The already low supply of propane used as fuel to keep grain dry during the summer has become scarce with the extremely low temperatures. The issue is further compounded by producers’ practice of shipping propane overseas, creating an even tighter supply domestically.
“This situation is a serious crisis that demands action by the governor,” said Young. “We need to protect Hoosiers from both the cold and from any price-gouging associated with the shortage in supply.”
Sen. Young recently voted to approve an amendment to Senate Bill 1, which would require sales tax collected by merchants in January through March for that part of the cost of propane purchases over $2.50 per gallon to be tracked and credited to the consumer for future purchases after March 31. The senator is also working to keep residents informed on emergency assistance available through state and local agencies.
Sen. Young noted that consumers who feel they have been unfairly charged for propane may contact the attorney general’s Consumer Complaint Division at (866) 241-9753 or online at www.IndianaConsumer.com.
“Price-gouging protections must be acted upon if the governor takes the urgently needed step of declaring a state of emergency,” said Young. “I have asked him to take this measure, as other states have done to mitigate this crisis as soon as possible.
The U.S. Department of Transportation has issued an emergency declaration for much of the area. The action has some effect on delivery of propane but does not address the supply.
Disruptions in supply at the delivery, production, and consumer levels threaten the well-being of the public and business communities.

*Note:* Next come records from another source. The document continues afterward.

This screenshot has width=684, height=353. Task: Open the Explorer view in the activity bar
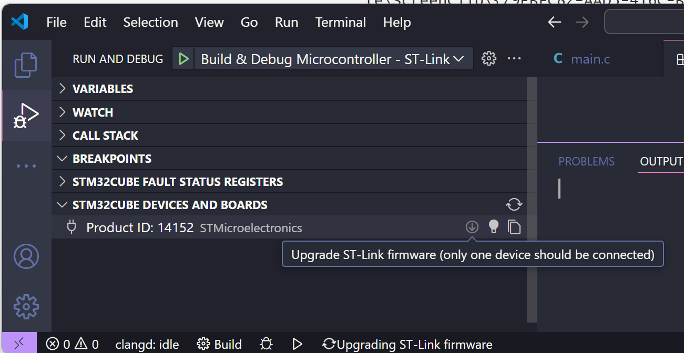pos(26,64)
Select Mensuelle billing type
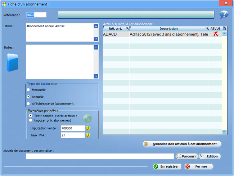The width and height of the screenshot is (234, 176). 29,90

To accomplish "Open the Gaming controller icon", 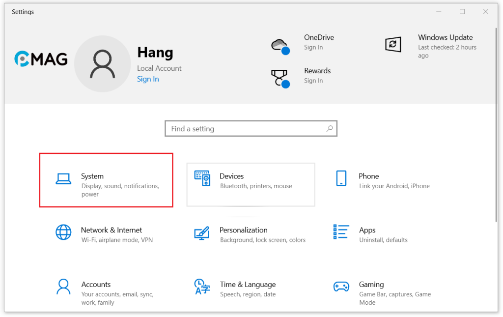I will coord(341,286).
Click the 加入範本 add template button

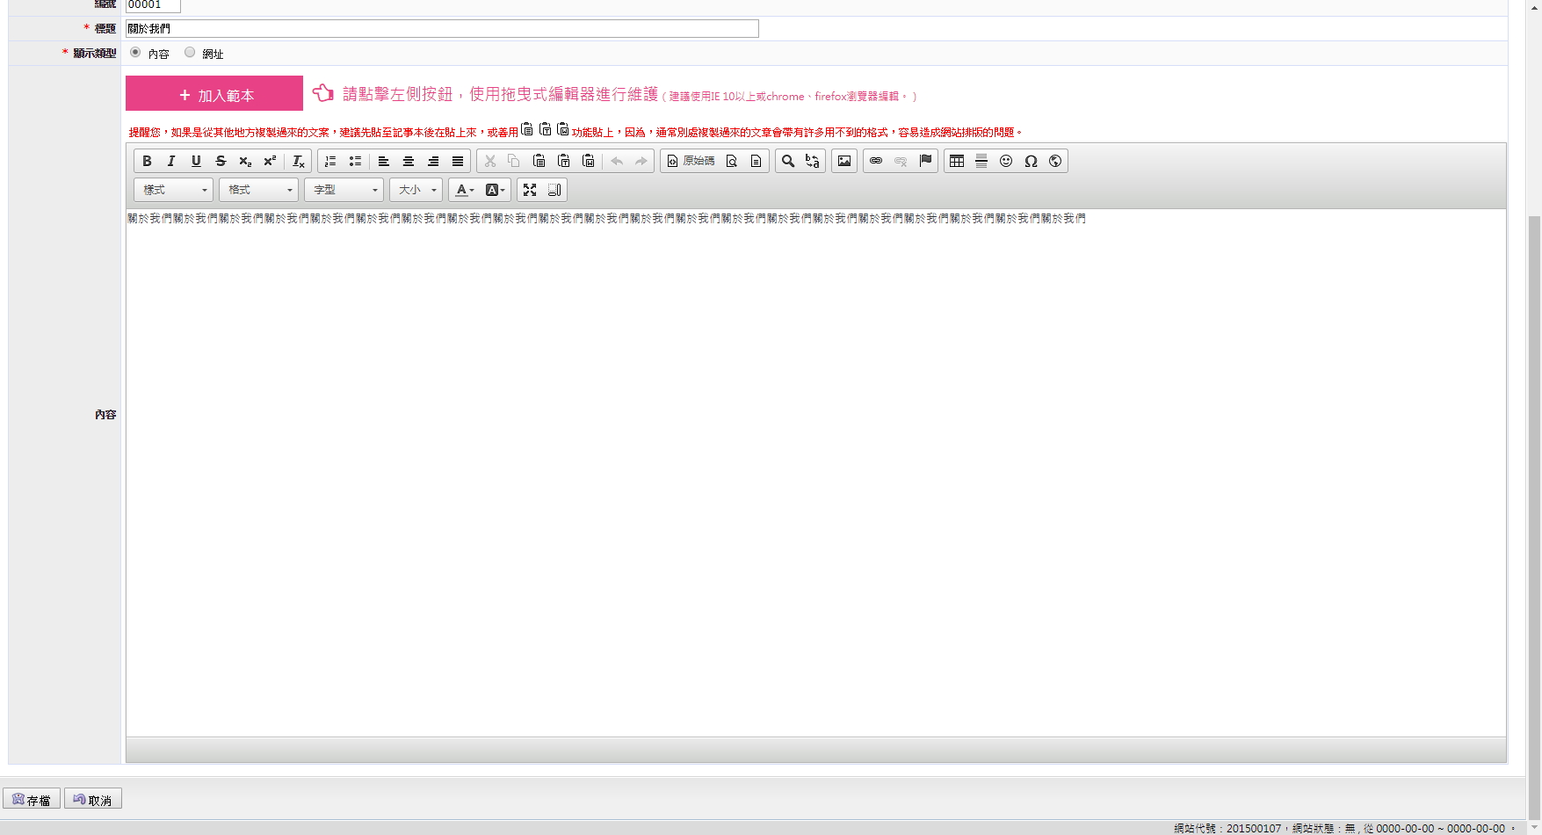214,94
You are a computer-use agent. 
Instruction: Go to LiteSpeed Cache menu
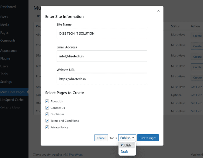pos(12,100)
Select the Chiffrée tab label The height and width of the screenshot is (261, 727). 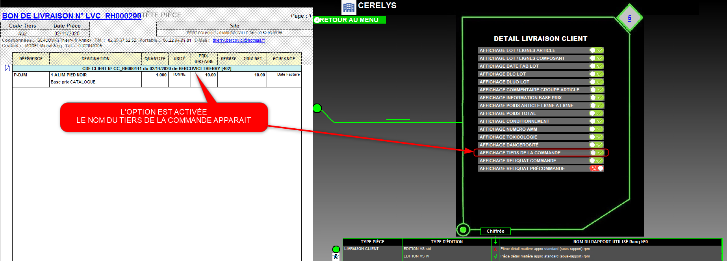click(x=495, y=231)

Additionally, Young is asking the public to check on their neighbors who may be dangerously low on heating fuel as the winter progresses. Below are several actions to help conserve propane:
• Use electric blankets and electric space heaters
• Use alternative heat sources such as wood fireplaces
• For cooking, use crock pots, slow cookers or microwave ovens
• Turn down thermostats on hot water heating units
• Turn down furnace thermostats and dress warmly while inside homes.